25 Temmuz 2014 Cuma

Gazze'de devlet insanı yemeye devam ederken...

İsrail devleti, Hamas saldırılarını bahane ederek hastane, okul dinlemeden sivilleri öldürmeye devam ediyor. 8 Temmuz'dan bu yana devam eden hava ve kara operasyonlarında 24 Temmuz itibariyle içinde birçok çocuğun da dahil olduğu 805 Filistinli hayatını kaybetti.

Batı Şeria'da dün halk İsrail'in devlet terörüne karşı 1980'lerden beri görülmediği kadar büyük oranda ayaklandı. İsrail kuvvetleri, on binlerle ifade edilen silahsız insanlara protesto yürüyüşünde de ateş açarak en az 3 kişinin yaşamını aldı. Protestocular silahlı İsrail birliklerine taş ve havaifişekle karşılık verdi.

Masumları hedef alan kanlı saldırılara karşı İsrail dahil olduğu pek çok ülkede Yahudilerin içinde bulunduğu on binlerce insan adaletsizliğe karşı seslerini yükseltti; ancak bu durum yine de ırkçı söylemler için fırsat kollayanlara engel olamadı. "Tüm Yahudiler öldürülmeden" bu meselenin çözülmeyeceğine inananlar, örneğin İstanbul'daki Musevi komşusuna kinle bakarken, bakışlarının Gazze semalarında vuracak okul arayan İsrail askerinin bakışlarından çok da uzak olmadığını bilmek zorunda.
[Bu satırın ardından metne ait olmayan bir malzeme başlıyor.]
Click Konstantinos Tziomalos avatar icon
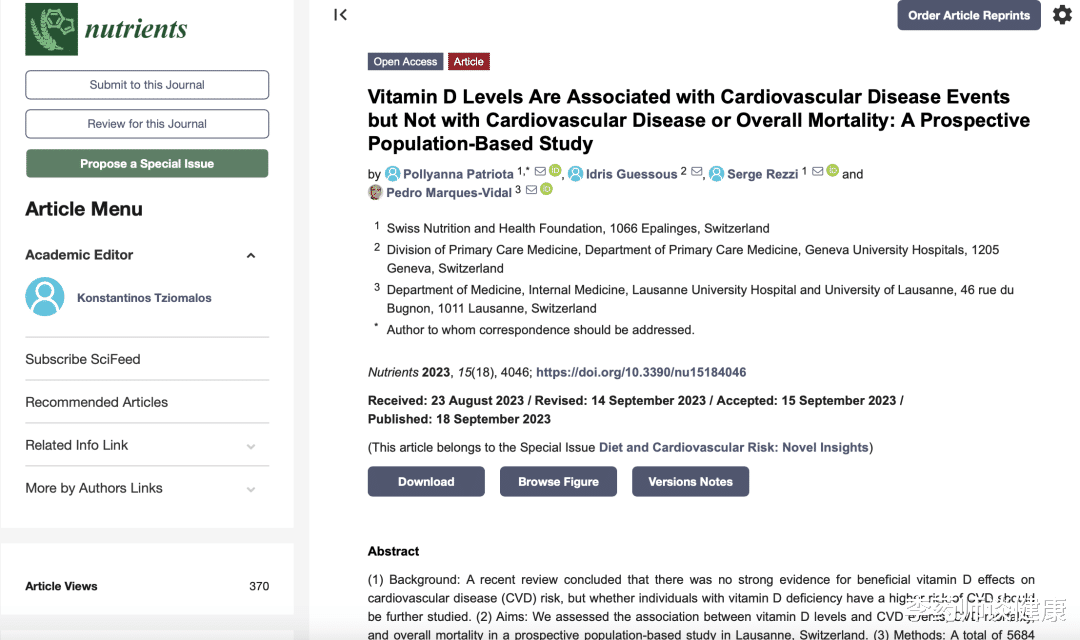(45, 297)
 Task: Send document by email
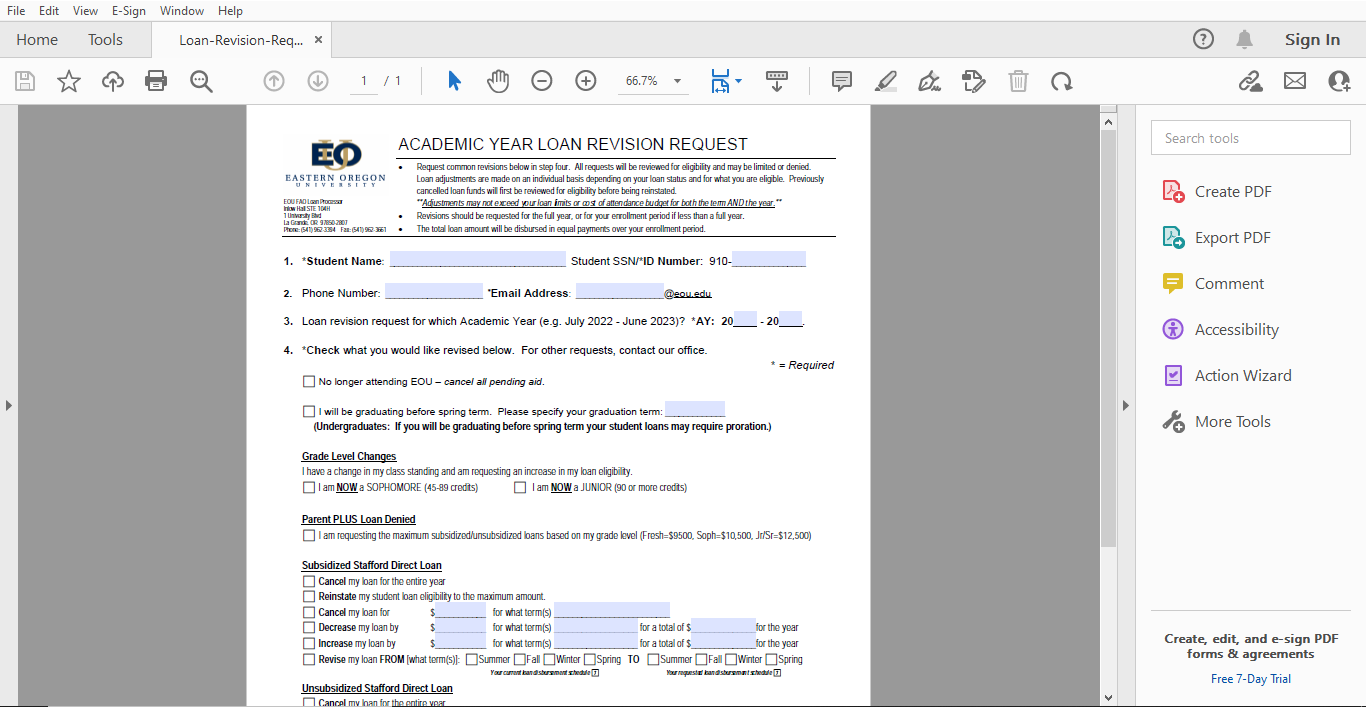click(1294, 81)
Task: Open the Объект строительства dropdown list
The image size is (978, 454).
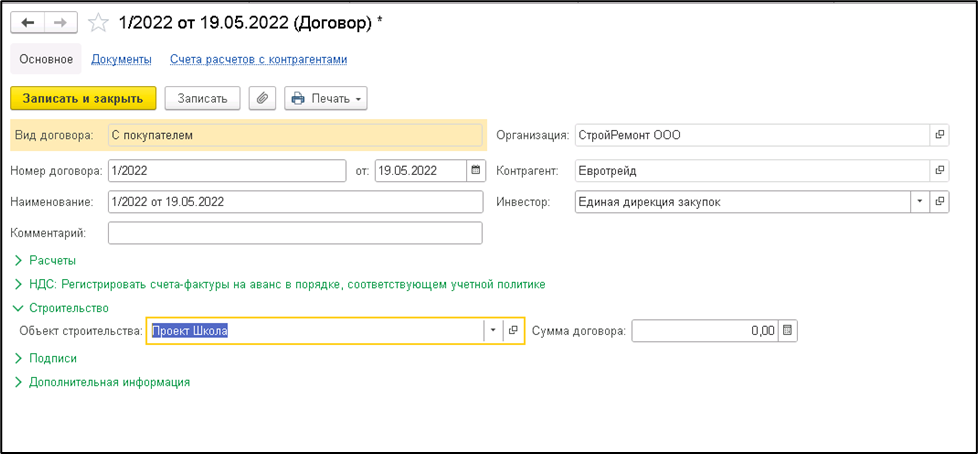Action: pos(492,331)
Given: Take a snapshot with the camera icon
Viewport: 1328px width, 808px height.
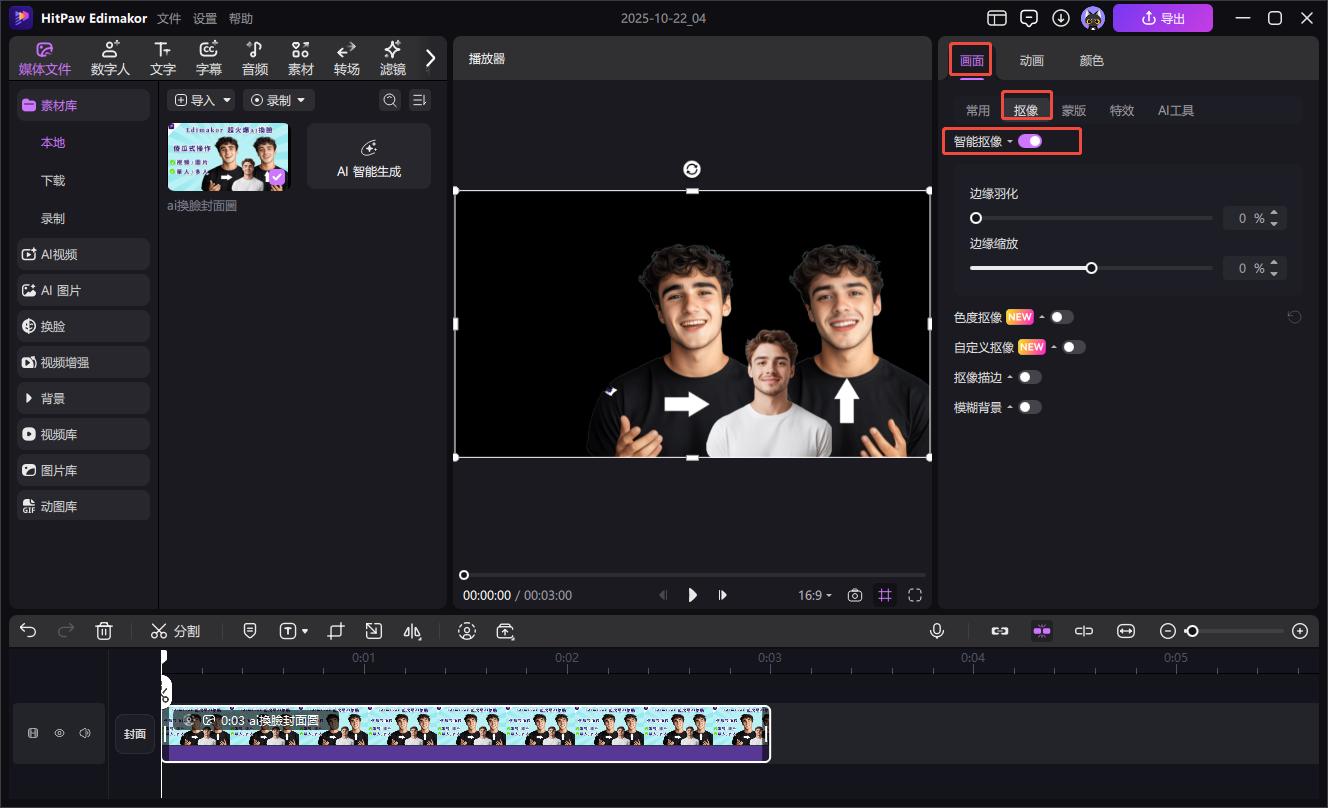Looking at the screenshot, I should (855, 595).
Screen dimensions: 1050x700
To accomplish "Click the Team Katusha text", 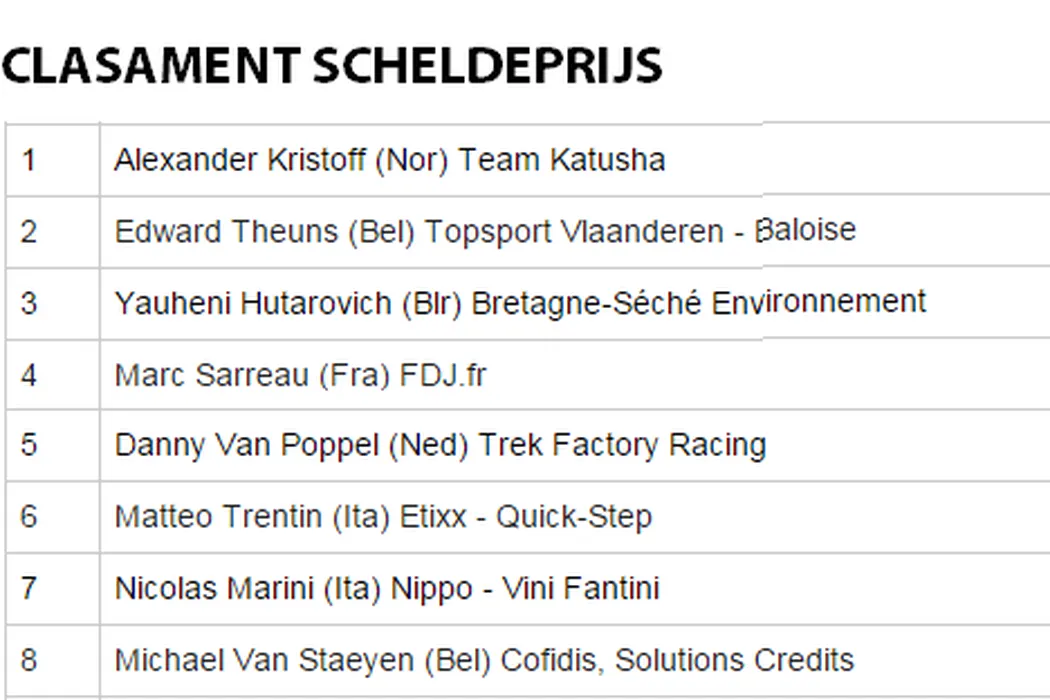I will [x=562, y=160].
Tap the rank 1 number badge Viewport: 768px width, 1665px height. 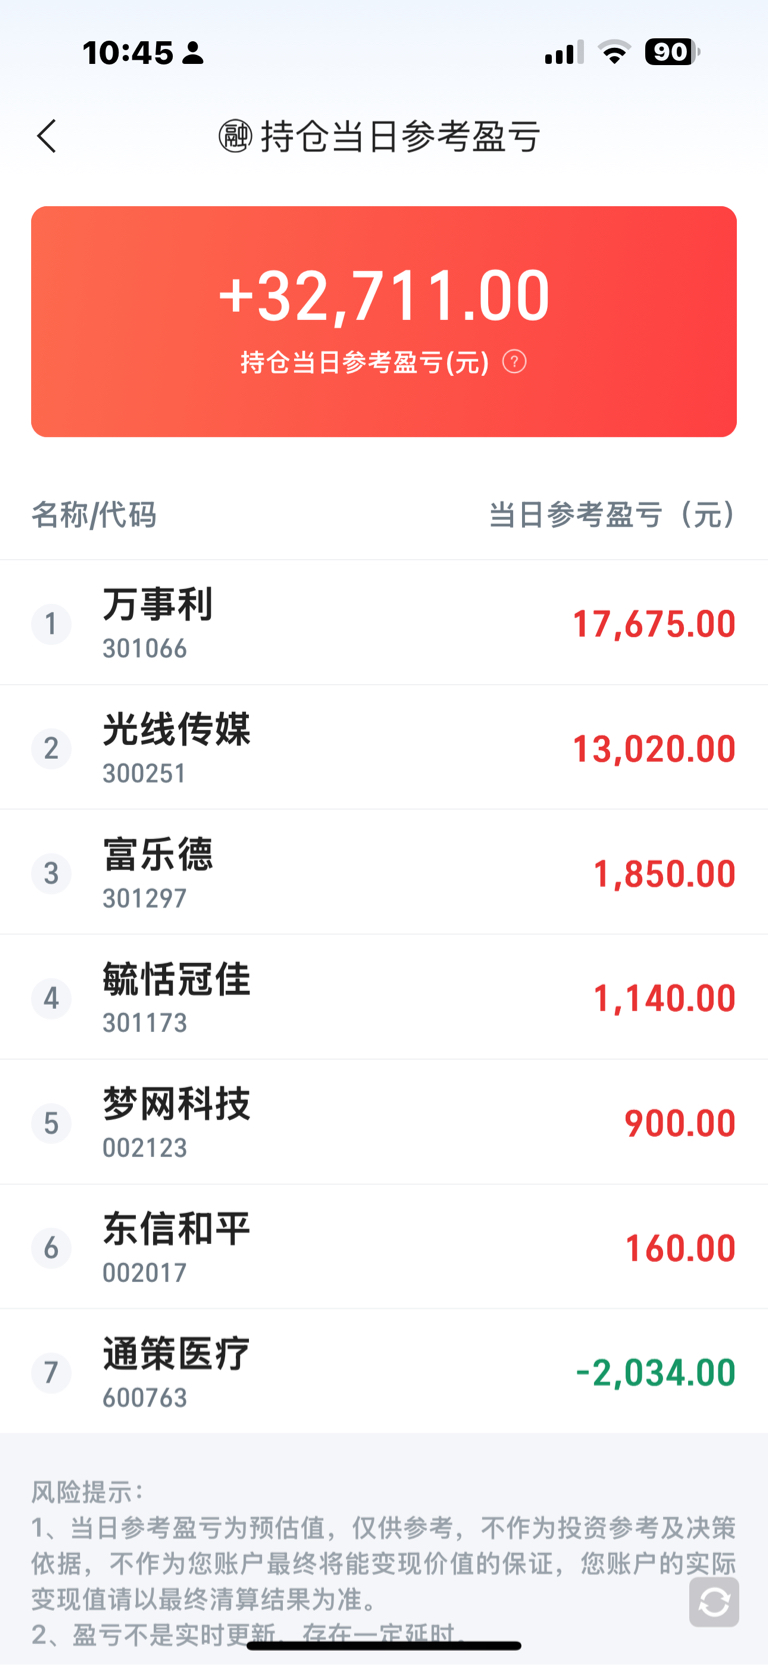pyautogui.click(x=51, y=624)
Canlılar arasındaki nefret tohumlarının, silahla büyüyen, silahları tekeline alan ve silahı masumlaştıran otoriter-hiyerarşik kurumlar tarafından ekildiğini anlamak durumunda.

İsrail devletinin bitmek bilmeyen kan arzusundan rahatsız olan İsraillilerden birisi de yönetmen Nurit Kedar. Kedar, 2008-2009 Gazze Savaşı'nda yer almış askerlerle yapılan görüşmeleri filmleştirerek komutandan gelen emrin askeri nasıl makineleştirdiğini ve orantısız güç denenin insan zihninde nasıl "orantılı"laştırıldığını ortaya koymuş. Bu antimilitarist filmin adı Concrete, İsrail'de devlet baskısı yüzünden hiçbir TV kanalında yayınlanmamış ve yönetmene sayısız tehdit mesajı olarak geri dönmüş.


Yalnızca İsrail ordusunun katil olduğunu düşünenlerdenseniz, İsrail ordusunun diğer ordulardan bağımsız ve gizli araç ve metotları kullandığını iddia ediyor olmalısınız; oysa İsrail de Türkiye gibi ABD'den satın alınma makinelerle öldürüyor ve eğitimlerinin önemli bir kısmını Türkiye devletinin onayı ile Türkiye'de gerçekleştiriyor. Yalnızca İsrail devletinin zorba olduğunu düşünenlerdenseniz, İsrail'de medyaya uygulanan baskının benzerinin Türkiye'de Erdoğan tarafından uygulandığını hatırlatmak gerekir. Pek "medeni" ABD'de de ordunun sivilleri helikopterle taradığı görüntüleri kamuoyu ile paylaşan Chelsea Manning'e 30 yıl hapis cezası verilir. Tek başına bu ceza bile devlet ve hukuk sisteminin neyi kimden koruduğunu gösterir.

Bütün devletlerin hayata ve özgürlüğe karşı kurulduğunu anlamak bu kadar zor olmamalı.